Archives de catégorie : Marquage à la culotte

Antoine Griezmann : en route vers la Coupe du Monde au Brésil

Récompensé pour son excellent début de saison avec la Real Sociedad, le milieu offensif français figure dans l’équipe-type de la mi-saison en Liga. Antoine Griezmann est un profil atypique dans le paysage des joueurs français. Portrait d’un espoir qui pourrait bien prétendre à une place dans le groupe de 23 qui ira à la Coupe du Monde 2014 au Brésil.

Antoine Griezmann en mars 2010. Photo : Ketari.flickr.cc
Antoine Griezmann en mars 2010. Photo : Ketari.flickr.cc

A 22 ans à peine, Antoine Griezmann réalise un excellent début de saison 2012/2013 avec son club espagnol, la Real Sociedad. Titulaire dans l’équipe-type de la mi-saison, il a inscrit 12 buts en 17 matchs (sans être positionné à la pointe de l’attaque) derrière Cristiano Ronaldo et Diego Costa et devant Lionel Messi. Griezmann cartonne cette saison et confirme ses bonnes performances de la saison passée en Liga. Une récompense pour ce jeune espoir dont le début de carrière a été marqué par les nombreux refus des clubs français : petit gabarit, le jeune mâconnais effectue plusieurs essais avec des clubs de Ligue 1. Sans succès, aucun ne le retiendra. Pas assez baraque et puissant.

En Espagne, Griezmann impressionne et gagne sa place de titulaire

La Real Sociedad le remarque à l’occasion du tournoi de Paris lors d’un match contre l’AS Saint-Etienne au sein de laquelle il faisait un essai. Il a 13 ans. Deux semaines plus tard, Antoine Griezmann, petit milieu offensif technique, signe à la Real Sociedad, découvre seul un pays, une langue, une culture et la Liga, friande de ce genre de milieux intelligents. Il fait ses débuts professionnels dans le championnat espagnol en 2009 et inscrit son premier but lors de sa première titularisation. Lors de la saison 2011/2012, il joue 38 matchs, marque 8 buts et distille 3 passes décisives : de l’autre côté des Pyrénées, il impressionne et gagne sa place de titulaire.

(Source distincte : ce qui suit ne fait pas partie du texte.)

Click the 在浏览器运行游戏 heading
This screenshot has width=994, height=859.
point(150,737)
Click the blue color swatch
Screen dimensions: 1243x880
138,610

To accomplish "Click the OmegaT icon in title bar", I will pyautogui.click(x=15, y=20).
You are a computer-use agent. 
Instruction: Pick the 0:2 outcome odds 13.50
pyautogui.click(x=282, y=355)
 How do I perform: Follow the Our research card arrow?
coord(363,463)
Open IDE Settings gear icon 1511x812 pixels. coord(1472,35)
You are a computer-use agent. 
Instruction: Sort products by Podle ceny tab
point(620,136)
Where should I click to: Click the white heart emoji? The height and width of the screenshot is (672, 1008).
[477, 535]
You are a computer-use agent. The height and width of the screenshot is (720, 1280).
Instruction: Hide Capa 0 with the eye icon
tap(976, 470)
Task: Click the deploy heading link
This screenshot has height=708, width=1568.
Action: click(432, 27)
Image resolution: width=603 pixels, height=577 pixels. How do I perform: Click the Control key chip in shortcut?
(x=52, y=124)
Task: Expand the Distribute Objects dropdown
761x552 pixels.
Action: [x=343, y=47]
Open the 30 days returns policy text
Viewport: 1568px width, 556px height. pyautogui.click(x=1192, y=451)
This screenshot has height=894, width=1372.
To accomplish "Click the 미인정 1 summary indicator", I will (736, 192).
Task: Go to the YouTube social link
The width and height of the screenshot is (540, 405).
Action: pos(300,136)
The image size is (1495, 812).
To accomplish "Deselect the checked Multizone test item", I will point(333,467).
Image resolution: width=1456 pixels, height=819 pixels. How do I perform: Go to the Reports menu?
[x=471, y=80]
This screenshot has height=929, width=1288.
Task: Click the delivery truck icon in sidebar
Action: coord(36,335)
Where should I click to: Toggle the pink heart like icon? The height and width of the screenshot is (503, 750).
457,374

Griezmann a affirmé sa volonté de rester avec son club jusqu’à la fin de la saison

Son début de saison 2013/2014 à la Real Sociedad tonitruant a réveillé les grands clubs européens : Chelsea serait sur les rangs pour le recruter, le PSG aurait jeté un œil sur l’international espoir et depuis la blessure de Falcao en Coupe de France, certains l’envoient à Monaco. Pour l’heure, Griezmann a affirmé sa volonté de rester avec son club basque – club qui l’a formé et lui a donné sa chance – jusqu’à la fin de la saison : « Je veux finir ma saison ici. Partir en hiver, ce ne serait pas une bonne idée ». Le jeune mâconnais semble promis à un bel avenir, dans un grand club d’Europe : ça devrait bouger lors du prochain mercato d’été.

« J’ai fait une connerie, j’assume. On apprend de ses erreurs et là, j’ai bien retenu la leçon. »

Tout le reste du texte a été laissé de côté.